* _WHAT YOU WILL DO_
Where a line below holds the string "bell", that line goes into the answer.

Stored data entries:

:::

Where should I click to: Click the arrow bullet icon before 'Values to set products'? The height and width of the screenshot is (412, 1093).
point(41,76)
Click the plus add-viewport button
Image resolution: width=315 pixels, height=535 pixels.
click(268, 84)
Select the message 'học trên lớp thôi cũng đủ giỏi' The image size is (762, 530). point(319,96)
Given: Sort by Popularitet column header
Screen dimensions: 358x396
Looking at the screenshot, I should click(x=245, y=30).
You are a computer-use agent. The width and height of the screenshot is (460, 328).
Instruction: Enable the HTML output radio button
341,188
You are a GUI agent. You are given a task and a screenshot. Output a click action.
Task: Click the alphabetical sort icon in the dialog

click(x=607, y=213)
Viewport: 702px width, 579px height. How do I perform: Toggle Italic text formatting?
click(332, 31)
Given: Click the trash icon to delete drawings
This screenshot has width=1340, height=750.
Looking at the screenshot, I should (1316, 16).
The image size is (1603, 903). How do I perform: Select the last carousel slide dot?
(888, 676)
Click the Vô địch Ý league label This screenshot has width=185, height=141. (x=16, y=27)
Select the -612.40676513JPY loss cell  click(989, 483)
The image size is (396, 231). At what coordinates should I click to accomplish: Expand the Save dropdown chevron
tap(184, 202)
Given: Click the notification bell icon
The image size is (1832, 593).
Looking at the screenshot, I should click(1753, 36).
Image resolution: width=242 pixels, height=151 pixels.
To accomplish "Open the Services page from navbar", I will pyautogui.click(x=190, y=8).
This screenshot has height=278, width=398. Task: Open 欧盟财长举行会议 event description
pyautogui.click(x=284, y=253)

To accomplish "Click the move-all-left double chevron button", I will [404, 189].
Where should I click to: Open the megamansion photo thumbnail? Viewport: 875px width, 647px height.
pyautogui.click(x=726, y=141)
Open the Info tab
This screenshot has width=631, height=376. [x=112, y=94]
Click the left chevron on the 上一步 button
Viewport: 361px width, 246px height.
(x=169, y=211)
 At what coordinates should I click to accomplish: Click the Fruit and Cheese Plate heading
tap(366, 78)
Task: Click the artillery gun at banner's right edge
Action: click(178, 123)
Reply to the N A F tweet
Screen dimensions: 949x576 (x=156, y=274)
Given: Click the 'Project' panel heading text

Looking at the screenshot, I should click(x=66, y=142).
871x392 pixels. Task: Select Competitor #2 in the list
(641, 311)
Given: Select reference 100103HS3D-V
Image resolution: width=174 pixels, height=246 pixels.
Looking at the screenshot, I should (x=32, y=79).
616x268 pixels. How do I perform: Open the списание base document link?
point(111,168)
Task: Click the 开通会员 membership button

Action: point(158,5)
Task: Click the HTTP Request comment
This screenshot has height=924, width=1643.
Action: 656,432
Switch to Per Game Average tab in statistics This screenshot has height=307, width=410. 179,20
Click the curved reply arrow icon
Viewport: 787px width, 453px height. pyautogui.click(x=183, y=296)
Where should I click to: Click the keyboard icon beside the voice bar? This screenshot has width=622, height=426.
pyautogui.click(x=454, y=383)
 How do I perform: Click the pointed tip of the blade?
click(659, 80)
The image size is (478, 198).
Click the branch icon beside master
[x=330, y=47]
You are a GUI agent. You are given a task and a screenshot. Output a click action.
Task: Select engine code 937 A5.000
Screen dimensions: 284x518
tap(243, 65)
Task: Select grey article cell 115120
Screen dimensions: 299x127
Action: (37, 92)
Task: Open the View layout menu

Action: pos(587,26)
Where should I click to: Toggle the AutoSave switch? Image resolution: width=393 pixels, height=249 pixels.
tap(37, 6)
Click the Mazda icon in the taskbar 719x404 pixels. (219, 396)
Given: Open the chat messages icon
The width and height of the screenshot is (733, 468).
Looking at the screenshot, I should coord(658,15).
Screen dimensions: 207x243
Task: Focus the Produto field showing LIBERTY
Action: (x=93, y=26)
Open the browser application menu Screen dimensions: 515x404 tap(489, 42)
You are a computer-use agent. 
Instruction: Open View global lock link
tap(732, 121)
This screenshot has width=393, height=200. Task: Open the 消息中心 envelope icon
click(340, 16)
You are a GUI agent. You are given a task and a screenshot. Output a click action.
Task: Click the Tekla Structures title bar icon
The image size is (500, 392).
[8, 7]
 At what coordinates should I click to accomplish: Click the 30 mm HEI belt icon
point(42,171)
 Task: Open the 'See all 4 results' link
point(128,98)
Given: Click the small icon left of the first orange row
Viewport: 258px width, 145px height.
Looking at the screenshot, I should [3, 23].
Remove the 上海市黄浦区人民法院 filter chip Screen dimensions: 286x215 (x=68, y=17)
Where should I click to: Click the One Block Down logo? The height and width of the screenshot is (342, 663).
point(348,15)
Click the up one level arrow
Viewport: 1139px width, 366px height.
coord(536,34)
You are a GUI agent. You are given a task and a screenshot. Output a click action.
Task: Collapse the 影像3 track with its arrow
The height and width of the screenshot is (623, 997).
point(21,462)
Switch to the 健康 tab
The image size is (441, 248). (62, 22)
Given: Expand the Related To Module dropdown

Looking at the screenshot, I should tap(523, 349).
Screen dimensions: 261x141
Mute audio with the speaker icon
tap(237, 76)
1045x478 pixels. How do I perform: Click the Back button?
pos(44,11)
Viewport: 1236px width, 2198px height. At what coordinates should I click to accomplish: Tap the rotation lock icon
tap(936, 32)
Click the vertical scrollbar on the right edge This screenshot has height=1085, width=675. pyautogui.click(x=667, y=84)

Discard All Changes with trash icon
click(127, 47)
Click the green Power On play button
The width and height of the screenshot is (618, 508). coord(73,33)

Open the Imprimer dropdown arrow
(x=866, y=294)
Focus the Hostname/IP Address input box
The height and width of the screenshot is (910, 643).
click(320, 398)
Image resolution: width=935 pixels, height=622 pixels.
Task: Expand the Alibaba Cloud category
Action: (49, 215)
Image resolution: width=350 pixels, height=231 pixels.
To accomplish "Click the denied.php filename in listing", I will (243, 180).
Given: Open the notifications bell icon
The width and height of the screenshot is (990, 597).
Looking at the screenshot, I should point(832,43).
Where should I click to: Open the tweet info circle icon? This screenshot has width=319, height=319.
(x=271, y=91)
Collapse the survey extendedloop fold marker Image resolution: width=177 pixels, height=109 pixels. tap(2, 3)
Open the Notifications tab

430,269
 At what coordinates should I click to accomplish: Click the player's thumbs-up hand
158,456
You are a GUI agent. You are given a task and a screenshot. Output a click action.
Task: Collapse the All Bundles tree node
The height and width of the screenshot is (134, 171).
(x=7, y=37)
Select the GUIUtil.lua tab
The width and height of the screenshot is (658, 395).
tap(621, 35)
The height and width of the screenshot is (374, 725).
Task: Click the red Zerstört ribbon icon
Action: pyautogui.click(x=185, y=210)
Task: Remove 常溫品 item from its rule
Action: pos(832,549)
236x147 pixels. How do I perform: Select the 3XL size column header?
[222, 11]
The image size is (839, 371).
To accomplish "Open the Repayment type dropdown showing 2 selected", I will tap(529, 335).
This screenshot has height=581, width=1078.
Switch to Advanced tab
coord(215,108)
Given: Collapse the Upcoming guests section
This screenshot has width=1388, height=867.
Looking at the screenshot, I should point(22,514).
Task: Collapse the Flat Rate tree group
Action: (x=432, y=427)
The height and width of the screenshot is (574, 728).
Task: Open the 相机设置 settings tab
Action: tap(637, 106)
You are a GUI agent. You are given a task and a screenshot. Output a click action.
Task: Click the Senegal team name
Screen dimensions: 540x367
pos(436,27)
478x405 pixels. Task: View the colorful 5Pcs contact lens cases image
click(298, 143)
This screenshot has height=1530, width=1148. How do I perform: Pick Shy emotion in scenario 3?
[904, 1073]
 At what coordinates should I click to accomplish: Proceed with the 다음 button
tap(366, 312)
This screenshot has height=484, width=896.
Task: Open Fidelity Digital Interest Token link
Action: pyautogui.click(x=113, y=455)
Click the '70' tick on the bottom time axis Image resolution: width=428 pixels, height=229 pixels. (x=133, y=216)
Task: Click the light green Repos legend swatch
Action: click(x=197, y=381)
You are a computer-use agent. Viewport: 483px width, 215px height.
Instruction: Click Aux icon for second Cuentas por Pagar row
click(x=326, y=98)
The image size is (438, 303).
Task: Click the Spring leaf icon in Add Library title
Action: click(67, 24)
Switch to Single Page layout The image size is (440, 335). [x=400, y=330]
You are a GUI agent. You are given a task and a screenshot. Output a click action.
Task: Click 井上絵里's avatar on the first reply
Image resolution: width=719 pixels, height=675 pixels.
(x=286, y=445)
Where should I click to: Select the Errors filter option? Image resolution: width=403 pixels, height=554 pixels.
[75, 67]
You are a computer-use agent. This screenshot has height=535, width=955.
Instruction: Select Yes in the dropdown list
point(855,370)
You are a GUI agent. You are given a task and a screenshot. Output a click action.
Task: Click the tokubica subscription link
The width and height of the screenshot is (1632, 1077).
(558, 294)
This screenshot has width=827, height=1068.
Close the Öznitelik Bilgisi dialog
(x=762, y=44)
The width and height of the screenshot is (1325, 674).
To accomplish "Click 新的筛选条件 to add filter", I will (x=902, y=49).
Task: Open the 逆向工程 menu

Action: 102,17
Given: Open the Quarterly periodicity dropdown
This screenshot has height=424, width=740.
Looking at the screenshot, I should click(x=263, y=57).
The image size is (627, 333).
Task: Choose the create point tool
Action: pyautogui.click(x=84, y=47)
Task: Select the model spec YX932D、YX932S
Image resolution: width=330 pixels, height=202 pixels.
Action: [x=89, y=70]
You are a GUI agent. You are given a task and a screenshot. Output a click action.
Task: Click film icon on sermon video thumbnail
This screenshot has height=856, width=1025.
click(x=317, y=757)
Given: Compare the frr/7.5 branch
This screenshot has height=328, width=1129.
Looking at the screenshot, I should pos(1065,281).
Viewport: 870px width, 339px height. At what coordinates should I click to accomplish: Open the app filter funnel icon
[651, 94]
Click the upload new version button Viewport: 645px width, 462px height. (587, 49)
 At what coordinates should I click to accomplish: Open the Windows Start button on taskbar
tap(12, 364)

:::

* _EXERCISE OUTPUT_
Given: Click the notification bell icon
Given: Open the notifications bell icon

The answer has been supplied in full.